Although frequency of exercise showed less change than the drinking behavior, it also improved after u-health. Three months after beginning u-health, 50.0% of people who did not exercise before the service had started to exercise more than twice a week. Six months later, that figure was 83.3% (Table 5).
With regard to smoking behavior, 79.3% of smokers had quit after three months and 39.1% after six months (Table 6).
This research has intended to reveal whether u-health services could be useful for improving and changing the health status and behavior of people who are living in South Korean urban-rural complexes and diagnosed with metabolic syndrome. It was proven that u-health services are effective for managing the health status of people with metabolic syndrome, although there was not strong evidence for this in the previous research. Some previous research on diabetes showed a blood sugar decrease from 9.7% to 13.2% [1,7], but other research [16] showed no difference in it. In the context of hypertension, the u-health service was effective in promoting adherence to its plan [11]. It was proven that u-health was effective in ameliorating metabolic syndrome by decreasing HbA1C (Glycated hemoglobin), TC, TG, and HDL-C [14,15]. It has also been shown that u-health decreases NRT adherence rate [16], HbA1C, TC, TG, HDL-C, waist size, weight, and BMI [11]. Therefore, we suggest that some u-health service models can effectively align with the offline healthcare programs or services in rural areas, including consulting or education services for patients who have chronic diseases, nonsmoking promotion services, personalized and visiting health-management services, preventive services for chronic diseases, emergency healthcare service for the aged living alone and for people with senile dementia, and care services for children who are obese.
There are differences in the settings between our u-health services and those in the previous research that did not show beneficial effects. We believe that u-health services with appropriate devices and systems can be useful and effective to manage the health of people with metabolic syndrome.
Some limitations of this study should be acknowledged. The first limitation involves the fact that this study used a one-group posttest-only design, that is, we could not be sure of the pure effect of u-health services, because the influence of exogenous variables such as self-care, medical treatment, and other voluntary activities was not controlled for [20]. The second limitation is that we did not compare the results of the present study with those that can be gleaned by other methods.

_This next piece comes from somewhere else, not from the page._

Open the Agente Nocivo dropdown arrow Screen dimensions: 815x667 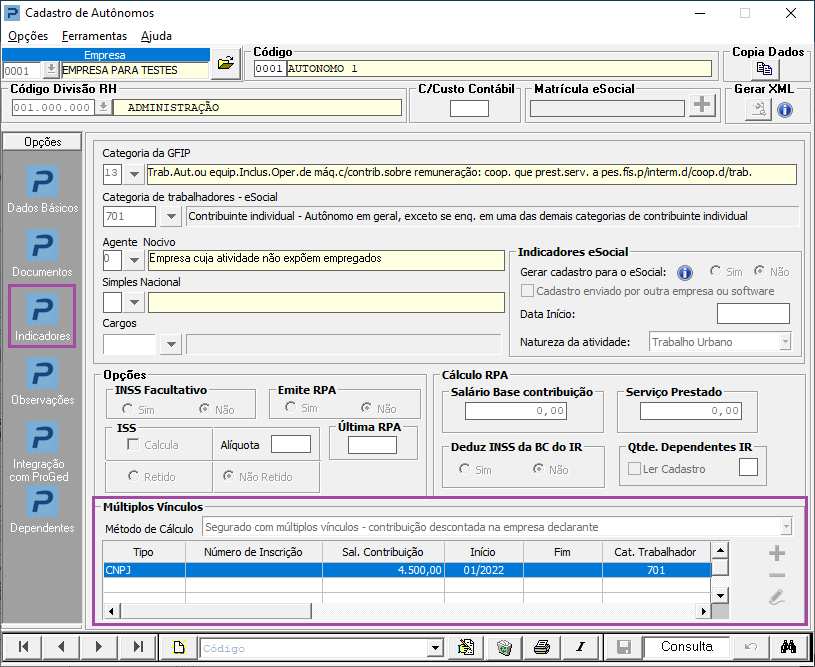tap(135, 260)
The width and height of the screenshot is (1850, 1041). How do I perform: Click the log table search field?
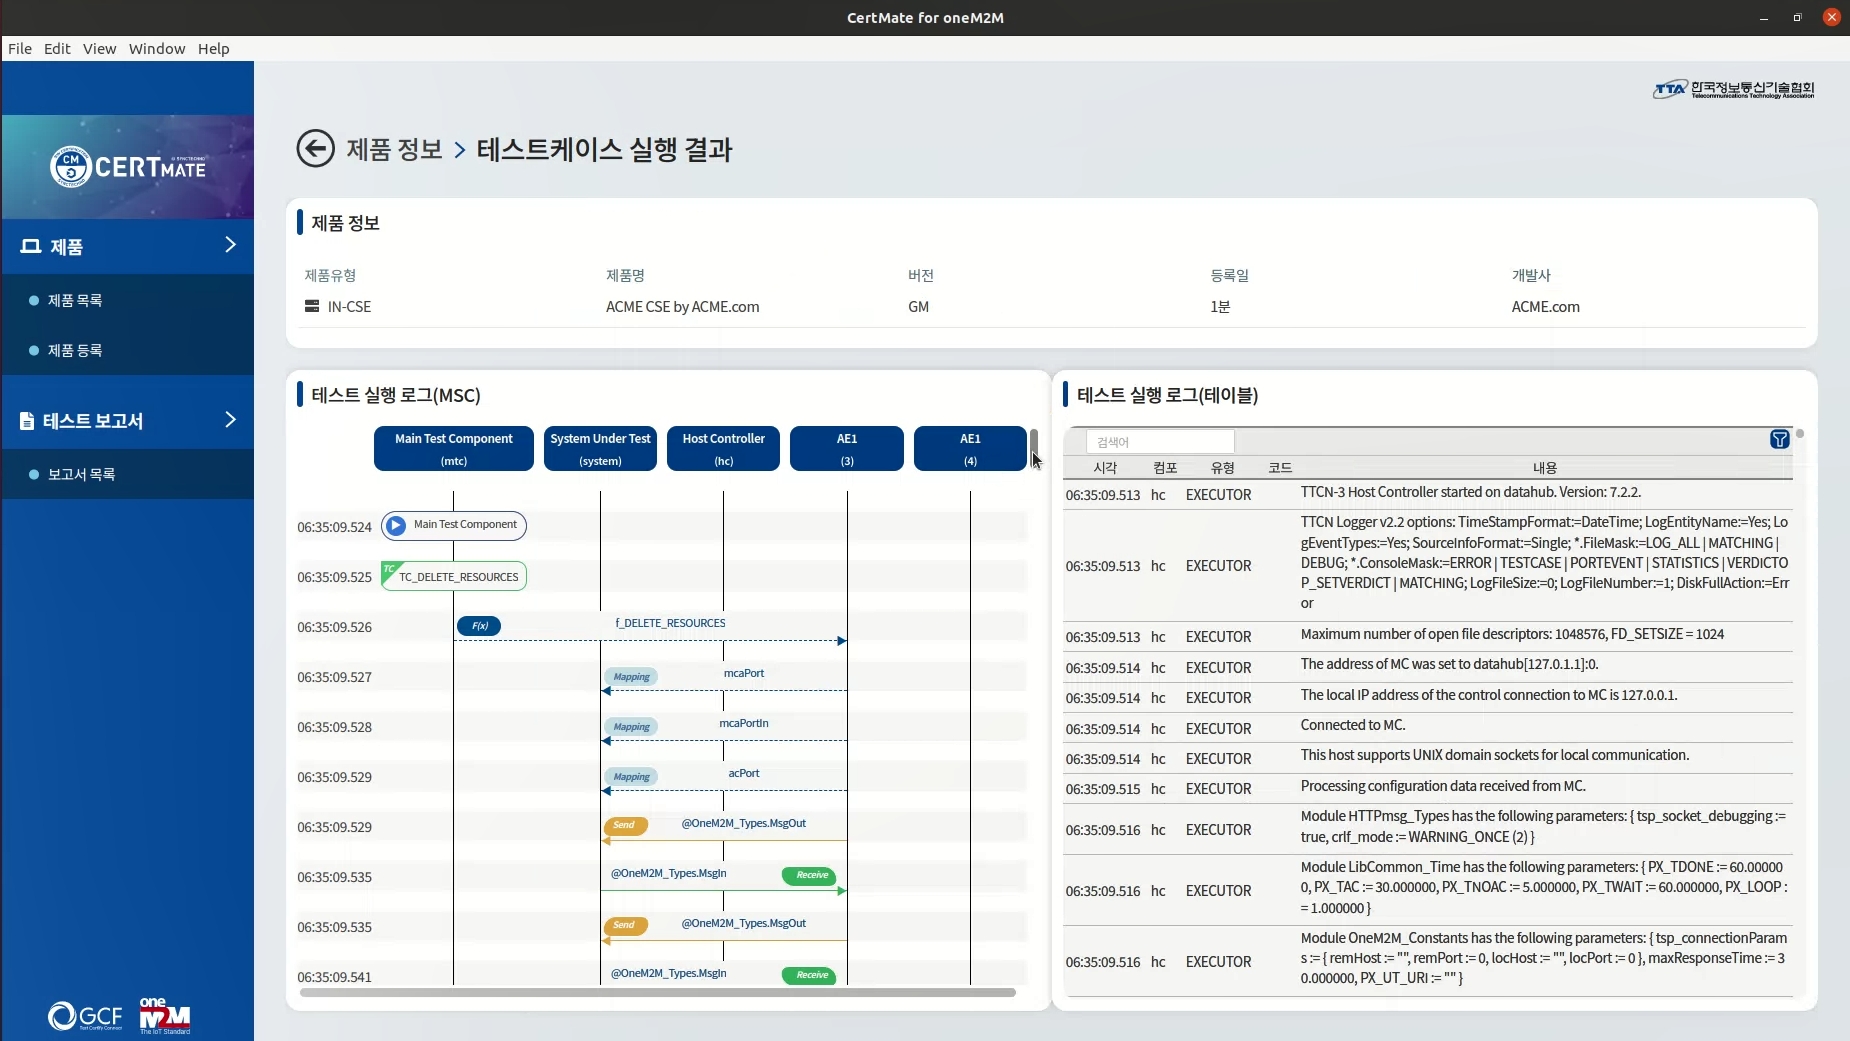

The present study provides a case of effective management of metabolic syndrome using the u-health method. The findings indicate that real-time information and consultation about health status and behavior can be useful in managing metabolic syndrome. In particular, u-health systems played an important role in measuring bio-information using a u-health device, analyzing the information, and communicating the results and implications to subjects. However, it is important for future research to compare this line of study to other candidate methods. Furthermore, research should also control for exogenous factors, as discussed above.